I always wondered in the back of my head where Harry picked up his morality from...definitely not the Dursleys. I guess in this story, the clear answer is that he didn't!
- First of all, sorry my bad english. Not my first language.
Damn... You´re bloody! Gruesome fighting scene.
Still on that scene, the whole deal with Hermione is surreal. What kind of moron would stop to rape someone in the middle of an attack, while his companions were still fighting? And they were in the middle of the MoM for God's sake!
You didn´t need to kill everyone, and the entire gringots scene is far too much... He just saw all his friends being brutally murdered, so he thinks about money? A little too much OOC for me, and a poor excuse for you to ignore finance problems in the future.
My last critic is: Don´t rush!
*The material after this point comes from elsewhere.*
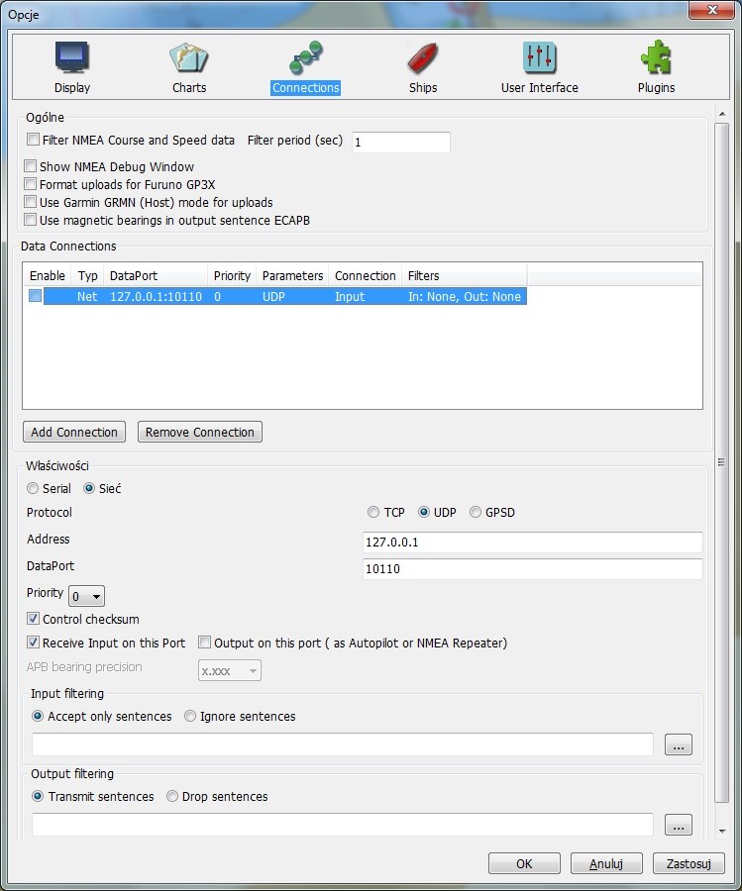Image resolution: width=742 pixels, height=891 pixels.
Task: Open the Charts settings icon
Action: [x=188, y=59]
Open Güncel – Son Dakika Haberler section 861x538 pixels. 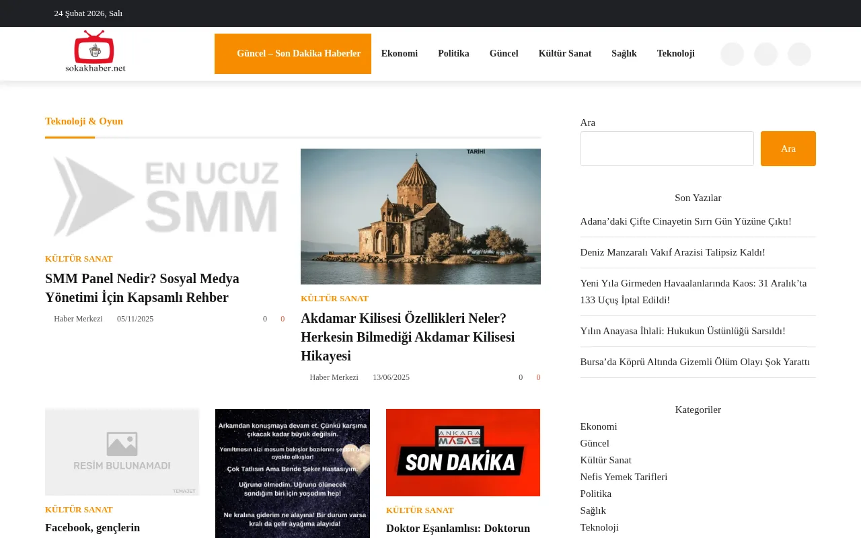[298, 53]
You're speeding you text too much, the encounter between Harry and Evy happened too fast. In the fighting scene everything is so confusing and appears to happen really fast, but in fact someone is raped and them choked to dead. As I see, this takes time, so, take your own time. (still think it´s not logical, but if you have to do it, do it right)
I hope you can apreciate a little critic. Great idea. Not so sure about the execution.
- Some good scenes and some interesting concepts; I'll be interested in seeing how you develop and flesh them out. You probably do need to slow the action a bit now that you've got the basic exposition out of the way. I will admit that I'm looking forward to seeing more of this story.